In this webinar, our speakers presented an innovative approach of focusing on a unique mechanism of action of compounds that involve an indirect targeting to control surface expression and activity of the NaV1.7 channel. Professor Rajesh Khanna and Professor David Finn discussed how researchers are capitalising on this unique pathway for NaV1.7 regulation and have identified compounds designed to inhibit enzyme interactions to block relevant proteins.

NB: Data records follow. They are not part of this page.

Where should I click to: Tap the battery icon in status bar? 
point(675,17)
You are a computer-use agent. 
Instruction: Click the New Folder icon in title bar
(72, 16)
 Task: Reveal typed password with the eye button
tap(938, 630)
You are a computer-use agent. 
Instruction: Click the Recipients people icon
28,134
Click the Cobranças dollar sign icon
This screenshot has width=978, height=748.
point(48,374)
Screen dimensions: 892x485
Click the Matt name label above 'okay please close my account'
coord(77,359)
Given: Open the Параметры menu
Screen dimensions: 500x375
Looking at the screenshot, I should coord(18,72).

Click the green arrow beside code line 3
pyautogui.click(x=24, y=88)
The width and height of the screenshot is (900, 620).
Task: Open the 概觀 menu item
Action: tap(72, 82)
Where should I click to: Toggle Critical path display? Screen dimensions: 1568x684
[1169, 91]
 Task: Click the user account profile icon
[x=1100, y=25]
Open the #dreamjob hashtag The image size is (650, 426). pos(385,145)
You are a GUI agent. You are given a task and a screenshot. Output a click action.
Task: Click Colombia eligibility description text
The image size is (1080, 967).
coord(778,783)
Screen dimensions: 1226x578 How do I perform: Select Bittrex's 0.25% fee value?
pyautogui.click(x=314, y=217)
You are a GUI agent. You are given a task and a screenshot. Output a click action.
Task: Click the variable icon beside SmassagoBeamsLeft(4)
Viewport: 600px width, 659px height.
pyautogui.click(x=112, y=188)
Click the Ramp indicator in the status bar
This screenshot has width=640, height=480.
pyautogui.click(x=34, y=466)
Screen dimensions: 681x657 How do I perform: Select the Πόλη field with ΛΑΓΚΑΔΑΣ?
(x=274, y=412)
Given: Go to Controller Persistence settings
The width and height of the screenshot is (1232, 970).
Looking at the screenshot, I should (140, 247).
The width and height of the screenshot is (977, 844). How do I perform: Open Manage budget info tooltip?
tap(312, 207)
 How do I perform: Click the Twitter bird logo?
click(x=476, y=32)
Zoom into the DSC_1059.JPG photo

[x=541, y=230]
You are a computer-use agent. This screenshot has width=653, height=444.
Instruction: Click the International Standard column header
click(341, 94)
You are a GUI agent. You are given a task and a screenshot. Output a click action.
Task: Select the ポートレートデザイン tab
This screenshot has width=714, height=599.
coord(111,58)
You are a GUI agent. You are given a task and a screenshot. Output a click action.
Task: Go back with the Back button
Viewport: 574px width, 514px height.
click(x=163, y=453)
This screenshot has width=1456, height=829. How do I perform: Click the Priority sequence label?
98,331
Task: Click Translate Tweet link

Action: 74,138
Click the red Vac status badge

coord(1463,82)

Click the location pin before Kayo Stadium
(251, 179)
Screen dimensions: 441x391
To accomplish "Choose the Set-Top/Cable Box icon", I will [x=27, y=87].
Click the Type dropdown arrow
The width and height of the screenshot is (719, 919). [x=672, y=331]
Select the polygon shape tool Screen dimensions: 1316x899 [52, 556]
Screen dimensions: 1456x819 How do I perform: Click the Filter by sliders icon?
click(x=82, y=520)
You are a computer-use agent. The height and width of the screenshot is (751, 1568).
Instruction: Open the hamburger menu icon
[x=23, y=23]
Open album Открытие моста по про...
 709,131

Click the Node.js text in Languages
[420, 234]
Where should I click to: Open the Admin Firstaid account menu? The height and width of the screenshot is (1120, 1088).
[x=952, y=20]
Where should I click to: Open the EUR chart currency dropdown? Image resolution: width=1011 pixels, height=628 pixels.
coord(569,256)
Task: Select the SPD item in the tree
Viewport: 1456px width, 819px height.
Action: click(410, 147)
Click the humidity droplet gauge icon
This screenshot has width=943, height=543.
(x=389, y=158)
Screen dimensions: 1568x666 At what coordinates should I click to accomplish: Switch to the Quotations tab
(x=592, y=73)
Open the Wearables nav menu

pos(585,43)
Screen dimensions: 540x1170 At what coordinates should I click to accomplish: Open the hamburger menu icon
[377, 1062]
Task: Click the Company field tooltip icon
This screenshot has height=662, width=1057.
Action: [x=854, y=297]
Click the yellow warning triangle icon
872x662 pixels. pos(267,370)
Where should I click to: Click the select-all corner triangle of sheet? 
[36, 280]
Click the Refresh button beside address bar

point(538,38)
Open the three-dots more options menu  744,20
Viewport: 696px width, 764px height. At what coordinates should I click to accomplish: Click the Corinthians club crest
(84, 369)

Over 266 compounds have been identified in this manner and this webinar explored some of the results where there has been inhibition of interactions, anti-allodynic activities without loss of motoric performance or sympathetic side effects. Animal pharmacological studies have also indicated where some of the compounds displayed extended duration of action compared with morphine upon intrathecal administration to rats. Additional studies demonstrated inhibition of NaV1.7 currents in human and porcine sensory neurons, thus increasing likelihood of translational success and ‘de-risking’ compound selection.

Invited speakers:

• Professor Rajesh Khanna, Professor of Pharmacology, College of Medicine at the University of Arizona and Associate Editor of Neuronal Signaling.
• Professor David Finn, Professor of Pharmacology & Therapeutics, Centre for Pain Research at the National University of Ireland Galway.

This webinar was chaired by Dr Eilís Dowd, Lecturer in Pharmacology at National University of Ireland, Galway, and Associate Editor of the Biochemical Society's Neuronal Signaling journal.